### Problem statement
Isolate every line in the records below with "arrow" in it.

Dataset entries
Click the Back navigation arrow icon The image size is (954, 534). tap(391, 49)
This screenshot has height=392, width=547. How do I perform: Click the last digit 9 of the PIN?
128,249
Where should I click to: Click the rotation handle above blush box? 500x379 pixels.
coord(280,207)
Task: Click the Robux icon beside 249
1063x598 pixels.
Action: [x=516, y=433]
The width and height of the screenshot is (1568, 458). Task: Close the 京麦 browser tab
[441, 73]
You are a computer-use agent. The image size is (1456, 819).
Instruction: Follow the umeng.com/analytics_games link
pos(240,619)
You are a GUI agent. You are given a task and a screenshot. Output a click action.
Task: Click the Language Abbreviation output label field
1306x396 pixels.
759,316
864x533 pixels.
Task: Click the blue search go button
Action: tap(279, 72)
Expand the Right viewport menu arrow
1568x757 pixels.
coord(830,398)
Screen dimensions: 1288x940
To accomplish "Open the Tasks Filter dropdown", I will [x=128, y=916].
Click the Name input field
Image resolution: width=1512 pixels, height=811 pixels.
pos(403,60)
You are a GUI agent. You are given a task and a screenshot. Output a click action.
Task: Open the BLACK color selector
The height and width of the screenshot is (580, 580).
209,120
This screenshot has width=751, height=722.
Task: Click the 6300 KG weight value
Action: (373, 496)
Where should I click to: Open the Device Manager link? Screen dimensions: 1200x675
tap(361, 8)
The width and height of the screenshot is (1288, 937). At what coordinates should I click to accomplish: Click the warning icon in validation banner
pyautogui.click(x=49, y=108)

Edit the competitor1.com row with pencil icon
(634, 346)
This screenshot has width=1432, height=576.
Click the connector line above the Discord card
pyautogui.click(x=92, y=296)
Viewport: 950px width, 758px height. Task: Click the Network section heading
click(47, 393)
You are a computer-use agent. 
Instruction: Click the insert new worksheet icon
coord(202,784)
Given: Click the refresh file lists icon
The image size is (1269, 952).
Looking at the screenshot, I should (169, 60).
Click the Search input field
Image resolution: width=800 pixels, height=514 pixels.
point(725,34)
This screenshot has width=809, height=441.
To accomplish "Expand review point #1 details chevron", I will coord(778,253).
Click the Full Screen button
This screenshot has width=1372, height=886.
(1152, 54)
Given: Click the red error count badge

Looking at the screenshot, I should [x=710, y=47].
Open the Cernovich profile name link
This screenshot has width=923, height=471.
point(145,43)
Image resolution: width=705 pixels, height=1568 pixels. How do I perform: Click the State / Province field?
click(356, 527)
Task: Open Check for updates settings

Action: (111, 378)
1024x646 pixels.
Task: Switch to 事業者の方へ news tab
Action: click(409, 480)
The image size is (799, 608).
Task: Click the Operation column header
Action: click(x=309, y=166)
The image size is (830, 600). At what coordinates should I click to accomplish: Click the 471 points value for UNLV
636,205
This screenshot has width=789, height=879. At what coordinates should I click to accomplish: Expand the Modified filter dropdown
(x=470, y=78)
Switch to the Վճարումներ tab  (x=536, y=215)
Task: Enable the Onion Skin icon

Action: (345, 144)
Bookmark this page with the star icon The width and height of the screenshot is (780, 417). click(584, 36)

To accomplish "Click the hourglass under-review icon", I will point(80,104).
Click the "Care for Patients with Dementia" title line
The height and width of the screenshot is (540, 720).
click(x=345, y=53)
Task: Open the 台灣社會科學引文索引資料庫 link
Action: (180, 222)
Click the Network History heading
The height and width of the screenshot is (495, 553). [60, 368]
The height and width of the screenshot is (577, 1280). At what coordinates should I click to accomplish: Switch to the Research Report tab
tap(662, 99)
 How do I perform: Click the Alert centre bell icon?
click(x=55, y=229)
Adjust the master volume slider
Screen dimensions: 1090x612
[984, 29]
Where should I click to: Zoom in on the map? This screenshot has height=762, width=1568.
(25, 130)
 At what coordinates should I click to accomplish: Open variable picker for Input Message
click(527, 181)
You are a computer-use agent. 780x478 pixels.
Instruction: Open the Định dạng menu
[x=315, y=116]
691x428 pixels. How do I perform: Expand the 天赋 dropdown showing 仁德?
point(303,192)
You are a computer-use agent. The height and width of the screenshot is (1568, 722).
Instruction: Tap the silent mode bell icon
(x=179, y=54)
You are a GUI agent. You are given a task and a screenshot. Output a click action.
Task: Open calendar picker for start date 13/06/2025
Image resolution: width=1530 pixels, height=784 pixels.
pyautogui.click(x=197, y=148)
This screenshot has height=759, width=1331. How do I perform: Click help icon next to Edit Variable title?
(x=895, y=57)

### Completed task
Click the Back navigation arrow icon The image size is (954, 534). tap(391, 49)
Expand the Right viewport menu arrow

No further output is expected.